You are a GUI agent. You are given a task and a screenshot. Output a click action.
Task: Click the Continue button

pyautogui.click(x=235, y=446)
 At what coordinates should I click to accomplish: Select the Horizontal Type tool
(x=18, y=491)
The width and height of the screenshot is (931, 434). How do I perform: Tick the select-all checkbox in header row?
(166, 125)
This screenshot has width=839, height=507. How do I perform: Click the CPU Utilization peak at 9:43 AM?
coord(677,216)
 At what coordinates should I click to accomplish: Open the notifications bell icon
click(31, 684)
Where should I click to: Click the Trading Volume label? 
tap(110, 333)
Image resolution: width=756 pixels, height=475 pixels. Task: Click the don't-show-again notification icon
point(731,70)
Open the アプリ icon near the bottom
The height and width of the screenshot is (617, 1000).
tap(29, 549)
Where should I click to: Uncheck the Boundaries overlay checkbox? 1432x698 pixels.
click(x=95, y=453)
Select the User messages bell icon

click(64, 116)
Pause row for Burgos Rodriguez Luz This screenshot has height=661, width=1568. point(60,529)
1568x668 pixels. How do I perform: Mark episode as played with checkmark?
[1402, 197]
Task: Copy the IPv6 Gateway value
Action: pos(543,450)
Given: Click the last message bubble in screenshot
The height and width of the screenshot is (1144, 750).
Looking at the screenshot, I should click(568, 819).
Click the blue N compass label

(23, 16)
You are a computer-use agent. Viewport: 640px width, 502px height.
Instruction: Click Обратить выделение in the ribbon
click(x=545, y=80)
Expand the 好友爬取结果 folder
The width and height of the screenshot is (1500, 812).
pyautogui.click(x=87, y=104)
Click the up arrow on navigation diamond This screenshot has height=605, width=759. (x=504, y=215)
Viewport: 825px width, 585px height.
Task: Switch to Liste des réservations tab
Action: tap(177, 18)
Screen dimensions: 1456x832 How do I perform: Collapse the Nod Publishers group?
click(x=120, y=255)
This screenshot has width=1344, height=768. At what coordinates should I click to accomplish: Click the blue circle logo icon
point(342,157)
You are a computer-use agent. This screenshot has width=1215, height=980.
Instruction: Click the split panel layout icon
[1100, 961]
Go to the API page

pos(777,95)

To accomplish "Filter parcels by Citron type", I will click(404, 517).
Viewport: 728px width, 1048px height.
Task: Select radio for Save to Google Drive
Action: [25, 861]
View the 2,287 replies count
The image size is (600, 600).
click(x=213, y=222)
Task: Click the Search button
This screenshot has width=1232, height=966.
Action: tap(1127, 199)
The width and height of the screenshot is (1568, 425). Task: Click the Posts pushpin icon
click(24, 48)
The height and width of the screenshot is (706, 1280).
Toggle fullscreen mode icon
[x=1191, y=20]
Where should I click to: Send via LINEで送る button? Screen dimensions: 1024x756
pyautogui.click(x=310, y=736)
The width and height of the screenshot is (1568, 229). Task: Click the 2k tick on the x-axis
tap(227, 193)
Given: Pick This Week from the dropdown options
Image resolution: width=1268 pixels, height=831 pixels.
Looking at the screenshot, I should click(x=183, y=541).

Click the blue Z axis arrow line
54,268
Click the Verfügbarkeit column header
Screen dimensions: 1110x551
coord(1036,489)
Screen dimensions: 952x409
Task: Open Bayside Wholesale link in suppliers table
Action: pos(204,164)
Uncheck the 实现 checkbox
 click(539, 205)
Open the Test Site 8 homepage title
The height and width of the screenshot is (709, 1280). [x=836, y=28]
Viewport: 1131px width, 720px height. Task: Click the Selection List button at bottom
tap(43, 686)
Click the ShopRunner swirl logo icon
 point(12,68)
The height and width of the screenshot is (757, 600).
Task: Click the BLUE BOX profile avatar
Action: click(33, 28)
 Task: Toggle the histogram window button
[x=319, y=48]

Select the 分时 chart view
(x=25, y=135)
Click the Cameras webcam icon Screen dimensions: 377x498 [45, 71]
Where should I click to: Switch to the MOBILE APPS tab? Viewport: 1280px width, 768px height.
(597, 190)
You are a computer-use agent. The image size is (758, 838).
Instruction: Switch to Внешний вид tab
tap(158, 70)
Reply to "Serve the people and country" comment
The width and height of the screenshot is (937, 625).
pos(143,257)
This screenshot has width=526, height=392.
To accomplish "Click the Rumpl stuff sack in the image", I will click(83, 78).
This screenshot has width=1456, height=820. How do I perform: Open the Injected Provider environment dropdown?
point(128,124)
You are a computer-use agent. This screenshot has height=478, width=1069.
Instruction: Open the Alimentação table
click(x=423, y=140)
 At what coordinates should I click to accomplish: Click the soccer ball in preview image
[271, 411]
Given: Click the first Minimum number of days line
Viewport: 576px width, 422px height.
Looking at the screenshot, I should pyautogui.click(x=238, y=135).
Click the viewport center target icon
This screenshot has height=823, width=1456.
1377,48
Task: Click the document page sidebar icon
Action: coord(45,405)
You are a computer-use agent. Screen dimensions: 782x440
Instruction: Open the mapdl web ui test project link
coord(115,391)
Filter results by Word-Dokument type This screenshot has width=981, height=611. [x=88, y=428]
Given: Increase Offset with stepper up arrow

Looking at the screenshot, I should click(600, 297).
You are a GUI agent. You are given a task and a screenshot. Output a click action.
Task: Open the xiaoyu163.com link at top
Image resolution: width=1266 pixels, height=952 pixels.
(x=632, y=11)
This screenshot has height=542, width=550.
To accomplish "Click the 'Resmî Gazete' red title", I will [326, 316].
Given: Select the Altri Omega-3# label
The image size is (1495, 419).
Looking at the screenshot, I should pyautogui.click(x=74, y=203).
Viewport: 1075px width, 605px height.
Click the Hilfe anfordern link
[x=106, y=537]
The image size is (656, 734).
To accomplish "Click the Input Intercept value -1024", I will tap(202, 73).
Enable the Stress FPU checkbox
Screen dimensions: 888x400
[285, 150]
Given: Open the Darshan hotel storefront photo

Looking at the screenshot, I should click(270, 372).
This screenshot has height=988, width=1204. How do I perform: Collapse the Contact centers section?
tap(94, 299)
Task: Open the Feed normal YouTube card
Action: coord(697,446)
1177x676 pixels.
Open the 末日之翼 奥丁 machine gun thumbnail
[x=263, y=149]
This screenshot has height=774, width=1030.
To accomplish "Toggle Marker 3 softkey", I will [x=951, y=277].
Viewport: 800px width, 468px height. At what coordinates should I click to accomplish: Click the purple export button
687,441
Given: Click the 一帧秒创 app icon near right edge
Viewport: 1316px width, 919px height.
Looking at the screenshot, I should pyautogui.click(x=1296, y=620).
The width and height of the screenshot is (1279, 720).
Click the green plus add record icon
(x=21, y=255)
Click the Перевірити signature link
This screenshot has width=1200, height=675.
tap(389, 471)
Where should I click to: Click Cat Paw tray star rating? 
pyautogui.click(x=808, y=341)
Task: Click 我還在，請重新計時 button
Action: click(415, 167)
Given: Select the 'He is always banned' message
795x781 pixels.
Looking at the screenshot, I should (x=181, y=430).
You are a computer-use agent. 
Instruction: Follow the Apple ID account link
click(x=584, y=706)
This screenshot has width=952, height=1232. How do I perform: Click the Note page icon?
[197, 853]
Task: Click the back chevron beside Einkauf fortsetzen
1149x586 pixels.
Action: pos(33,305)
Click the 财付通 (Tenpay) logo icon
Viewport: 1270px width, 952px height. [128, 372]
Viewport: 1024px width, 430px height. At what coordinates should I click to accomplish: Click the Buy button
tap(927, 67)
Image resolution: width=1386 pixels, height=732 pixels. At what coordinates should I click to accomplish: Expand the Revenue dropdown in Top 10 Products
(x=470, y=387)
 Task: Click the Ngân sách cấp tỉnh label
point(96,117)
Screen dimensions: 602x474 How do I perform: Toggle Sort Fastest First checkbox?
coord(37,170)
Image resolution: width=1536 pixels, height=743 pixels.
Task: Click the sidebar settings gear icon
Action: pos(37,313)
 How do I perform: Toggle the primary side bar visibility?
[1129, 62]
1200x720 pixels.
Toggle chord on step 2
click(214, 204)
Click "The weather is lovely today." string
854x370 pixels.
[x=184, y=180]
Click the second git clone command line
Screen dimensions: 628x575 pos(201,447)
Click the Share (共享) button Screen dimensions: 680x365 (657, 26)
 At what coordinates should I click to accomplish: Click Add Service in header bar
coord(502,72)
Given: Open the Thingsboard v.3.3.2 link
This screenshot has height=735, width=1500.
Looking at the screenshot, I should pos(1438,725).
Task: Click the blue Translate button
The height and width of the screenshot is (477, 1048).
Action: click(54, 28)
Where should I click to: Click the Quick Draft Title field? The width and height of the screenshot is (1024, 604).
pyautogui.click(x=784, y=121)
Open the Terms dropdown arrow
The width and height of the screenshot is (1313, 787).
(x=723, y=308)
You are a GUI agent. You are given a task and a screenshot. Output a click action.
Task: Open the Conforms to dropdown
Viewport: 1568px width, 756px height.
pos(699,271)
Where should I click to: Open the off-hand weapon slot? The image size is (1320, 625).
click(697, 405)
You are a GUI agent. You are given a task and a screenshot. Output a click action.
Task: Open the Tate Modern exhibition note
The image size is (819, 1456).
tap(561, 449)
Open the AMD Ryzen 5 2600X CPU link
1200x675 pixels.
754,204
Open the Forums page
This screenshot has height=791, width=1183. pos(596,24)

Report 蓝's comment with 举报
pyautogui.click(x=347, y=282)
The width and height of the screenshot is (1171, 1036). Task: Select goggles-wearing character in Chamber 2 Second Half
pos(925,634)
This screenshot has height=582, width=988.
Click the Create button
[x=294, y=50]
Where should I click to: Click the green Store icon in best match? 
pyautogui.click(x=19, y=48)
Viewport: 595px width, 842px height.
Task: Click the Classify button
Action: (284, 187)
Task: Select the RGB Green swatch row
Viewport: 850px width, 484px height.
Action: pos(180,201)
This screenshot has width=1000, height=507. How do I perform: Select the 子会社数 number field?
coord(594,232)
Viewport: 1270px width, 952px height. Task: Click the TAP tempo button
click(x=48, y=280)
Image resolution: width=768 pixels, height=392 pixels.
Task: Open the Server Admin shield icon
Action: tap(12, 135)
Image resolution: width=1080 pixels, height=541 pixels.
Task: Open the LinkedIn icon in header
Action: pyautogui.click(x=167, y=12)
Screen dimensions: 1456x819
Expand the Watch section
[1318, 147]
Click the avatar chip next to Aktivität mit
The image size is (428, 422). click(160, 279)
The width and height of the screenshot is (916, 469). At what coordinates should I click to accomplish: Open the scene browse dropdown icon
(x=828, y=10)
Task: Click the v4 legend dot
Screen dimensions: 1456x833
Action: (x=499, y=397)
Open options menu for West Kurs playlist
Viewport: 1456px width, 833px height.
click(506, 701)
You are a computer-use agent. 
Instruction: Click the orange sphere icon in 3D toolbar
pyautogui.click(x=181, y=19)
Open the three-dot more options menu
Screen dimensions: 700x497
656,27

→ **Stated problem**
Copy out, without any change, the part of the items above that opens with the line containing "Where should I click to: Uncheck" and closes with the line containing "Action: pos(543,450)".

→ **Solution for this exercise**
Where should I click to: Uncheck the Boundaries overlay checkbox? 1432x698 pixels.
click(x=95, y=453)
Select the User messages bell icon

click(64, 116)
Pause row for Burgos Rodriguez Luz This screenshot has height=661, width=1568. point(60,529)
1568x668 pixels. How do I perform: Mark episode as played with checkmark?
[1402, 197]
Task: Copy the IPv6 Gateway value
Action: pos(543,450)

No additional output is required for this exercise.